It’s all downhill from here on. From the top, you can see the ridge of the hill gently trailing into the approaching forest of Himalayan blue pine and cedar. The green cover, as a parting gift from this gorgeous land at the end of our week in the wild, feels convivial. Another couple of hours of calm, and then it’ll be the jerky return to the punishing world of diesel fumes, screaming horns, screeching tyres, swearing drivers and beseeching hustlers of trekkers and tourists. Our familiar chaos, I ruminate.
It’ll be back to the Kashmir of shrill primetime news and woeful newspaper headlines. To a world held hostage by bullets, pellets, stone pelters, bunkers and concertina wires. Where people are fighting people — for their people, on behalf of people, caught in the crossfire, living to fight, fighting to live and die.
Fellow trekmate and first-time trekker Rajat grumbled about large trekking teams en route. He spent hours behind his camera tripod. Maybe, other trekkers complain about our presence, too, I consoled him. This week-long trek last summer, starting from the Sonamarg region, weaving past the high-altitude alpine lakes of Vishansar, Kishansar, Gadsar, Satsar, Gangabal and Nundkol, reaching 13,800 ft before culminating at the temple town of Naranag, was our conspiracy, too. After spending three weeks in the summer of 2017 almost entirely holed up in the capital city of Srinagar as a journalist-researcher amid news of shootouts, hartals, curfews and prohibitory orders, this trek was my plot to trade reality for the surreal.

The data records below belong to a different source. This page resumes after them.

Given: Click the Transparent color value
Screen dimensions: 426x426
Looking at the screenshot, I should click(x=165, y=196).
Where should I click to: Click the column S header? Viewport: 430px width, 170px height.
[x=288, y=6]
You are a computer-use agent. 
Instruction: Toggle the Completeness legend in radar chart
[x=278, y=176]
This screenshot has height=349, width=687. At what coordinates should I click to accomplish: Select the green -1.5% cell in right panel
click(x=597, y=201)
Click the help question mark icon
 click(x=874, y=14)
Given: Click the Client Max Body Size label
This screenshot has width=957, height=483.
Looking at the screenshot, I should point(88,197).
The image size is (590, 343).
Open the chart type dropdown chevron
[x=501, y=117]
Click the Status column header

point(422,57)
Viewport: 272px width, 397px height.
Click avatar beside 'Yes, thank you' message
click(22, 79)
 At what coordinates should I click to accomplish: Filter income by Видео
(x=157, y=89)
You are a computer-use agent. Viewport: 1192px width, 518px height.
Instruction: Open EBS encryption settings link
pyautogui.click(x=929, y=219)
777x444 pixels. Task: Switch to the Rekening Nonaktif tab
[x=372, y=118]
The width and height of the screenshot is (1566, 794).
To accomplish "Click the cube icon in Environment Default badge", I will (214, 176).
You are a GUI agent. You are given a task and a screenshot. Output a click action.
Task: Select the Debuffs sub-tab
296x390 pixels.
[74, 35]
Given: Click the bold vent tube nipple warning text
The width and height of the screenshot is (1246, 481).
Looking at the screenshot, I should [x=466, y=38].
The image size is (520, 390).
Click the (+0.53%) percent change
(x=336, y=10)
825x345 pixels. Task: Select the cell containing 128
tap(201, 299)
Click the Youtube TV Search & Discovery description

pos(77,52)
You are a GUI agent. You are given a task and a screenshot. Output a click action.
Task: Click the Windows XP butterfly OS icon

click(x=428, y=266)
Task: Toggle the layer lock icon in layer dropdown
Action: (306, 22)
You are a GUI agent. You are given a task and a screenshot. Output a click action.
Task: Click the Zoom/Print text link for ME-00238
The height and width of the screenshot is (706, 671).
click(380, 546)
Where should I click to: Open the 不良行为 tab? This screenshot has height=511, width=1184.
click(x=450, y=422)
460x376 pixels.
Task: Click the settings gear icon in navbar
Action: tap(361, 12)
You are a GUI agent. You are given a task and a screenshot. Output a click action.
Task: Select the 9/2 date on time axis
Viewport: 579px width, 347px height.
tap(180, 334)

Over the week, we crossed mountains taken over by sheep. Nomadic Bakarwal herders, with their dreaded Bakarwal watch dogs, kept an eye on the flock from a corner. For an average of two trekkers, a horse carried their load of tents, ration, utensils, gears and bags. For our team of eight, including four support staff, we had four horses. The bigger trekking teams had horse strengths in 20s and 30s. During each day’s trek, the horses started a couple of hours after the trekkers and reached the next campsite an hour ahead; indeed, their passing us on the trail invariably seemed like a ceremonial parade of bells, grunts and foot stomps. On two occasions, I had managed to keep up with the horses and their Gujjar tenders; followed the sounds from cassette players and radios, strapped on to horses, playing soulful Gujjri love songs. At night, chained inside our tents, the grunts, occasional neighing and horse-bell chimes would lull us to sleep.
My trail of musing is broken by a sudden commotion — a horse has slipped down a slope. We rush to find it screaming wildly in a thin treble, stuck under the fallen trunk of a tree after having slipped off a narrow path. The helpless owner was gesticulating for help. Three of us chip in. Two of us pull back the tree trunk, while the others try to prise out the trembling body of the horse. The horseman takes the load — sacks of ration and gas cylinders on either side — off the horse. Without its load, the horse seems to enjoy lying around. A gentle whipping and the horse is back on its feet, still trembling. For a few minutes, its owner strokes the horse’s side and decides to carry one of the sacks himself. I smile at the tender moment shared between man and animal. Away from the “news”, Kashmir seemed large-hearted — with space for all.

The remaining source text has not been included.